O’Loan’s report, entitled Operation Ballast, is due to be published next week, despite attempts by lawyers acting for more than 20 RUC/PSNI members to have it halted so their clients can study the contents.
It is understood that prosecutions may soon be taken against the men for colluding with unionist paramilitaries in murders in north Belfast.
The fact that prosecution files have been referred to the attorney general underlines the potential embarrassment facing the British government. The Public Prosecution Service (PPS) normally only calls in the Attorney General when matters of so-called ‘national security’ are involved.
It is possible, for instance, that prosecuted officers could implicate senior government officials in the killings, or that ongoing Crown intelligence operations could be revealed in court.
The Ballast report arose from demands by Raymond McCord for an investigation into the 1997 murder of his son, also Raymond, killed by the Ulster Volunteer Force (UVF).

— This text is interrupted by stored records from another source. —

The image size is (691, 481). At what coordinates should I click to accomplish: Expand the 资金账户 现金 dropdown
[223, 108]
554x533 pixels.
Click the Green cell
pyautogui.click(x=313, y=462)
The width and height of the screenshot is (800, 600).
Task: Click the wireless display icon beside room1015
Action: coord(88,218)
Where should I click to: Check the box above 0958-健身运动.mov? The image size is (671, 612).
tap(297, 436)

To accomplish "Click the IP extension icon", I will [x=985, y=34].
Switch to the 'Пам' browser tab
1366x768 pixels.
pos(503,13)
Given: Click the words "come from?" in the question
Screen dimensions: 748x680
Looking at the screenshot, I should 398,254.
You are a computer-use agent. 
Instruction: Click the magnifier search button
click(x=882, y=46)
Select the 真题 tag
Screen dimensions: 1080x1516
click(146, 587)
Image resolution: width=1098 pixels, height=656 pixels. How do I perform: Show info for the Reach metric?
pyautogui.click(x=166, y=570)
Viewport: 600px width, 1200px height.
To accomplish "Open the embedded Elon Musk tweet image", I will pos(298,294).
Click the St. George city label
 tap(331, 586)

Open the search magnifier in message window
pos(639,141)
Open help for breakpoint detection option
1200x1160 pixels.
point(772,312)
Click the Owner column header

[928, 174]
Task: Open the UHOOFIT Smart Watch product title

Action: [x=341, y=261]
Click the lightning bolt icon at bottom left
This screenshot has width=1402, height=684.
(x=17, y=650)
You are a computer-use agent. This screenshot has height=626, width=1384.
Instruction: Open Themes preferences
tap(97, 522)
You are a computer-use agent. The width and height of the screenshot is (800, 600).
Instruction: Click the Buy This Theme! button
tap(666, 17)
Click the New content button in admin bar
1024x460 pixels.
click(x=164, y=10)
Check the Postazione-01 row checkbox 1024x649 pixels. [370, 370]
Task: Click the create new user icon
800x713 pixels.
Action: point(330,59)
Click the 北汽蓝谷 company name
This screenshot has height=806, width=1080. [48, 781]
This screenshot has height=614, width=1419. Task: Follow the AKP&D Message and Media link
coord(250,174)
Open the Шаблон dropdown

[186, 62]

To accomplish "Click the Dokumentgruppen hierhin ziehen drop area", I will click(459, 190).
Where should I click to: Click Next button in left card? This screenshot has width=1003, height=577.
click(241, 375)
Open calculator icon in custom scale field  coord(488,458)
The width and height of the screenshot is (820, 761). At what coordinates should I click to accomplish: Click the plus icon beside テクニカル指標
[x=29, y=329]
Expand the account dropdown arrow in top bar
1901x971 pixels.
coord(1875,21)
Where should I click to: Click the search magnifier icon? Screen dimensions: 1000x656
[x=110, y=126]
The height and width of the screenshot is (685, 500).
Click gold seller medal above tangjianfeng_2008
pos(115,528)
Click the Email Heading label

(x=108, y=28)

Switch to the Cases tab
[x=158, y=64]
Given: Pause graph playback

Several of those involved were police agents or informers. It later emerged that RUC/PSNI Special Branch officers refused to arrest one agent even after it became clear he had carried out murders.
One victim was Sharon McKenna, a Catholic taxi driver who was also supplying information to the police and who was shot dead by the UVF in 1993.
Investigators have discovered that the majority of the UVF’s senior leaders were registered as police agents.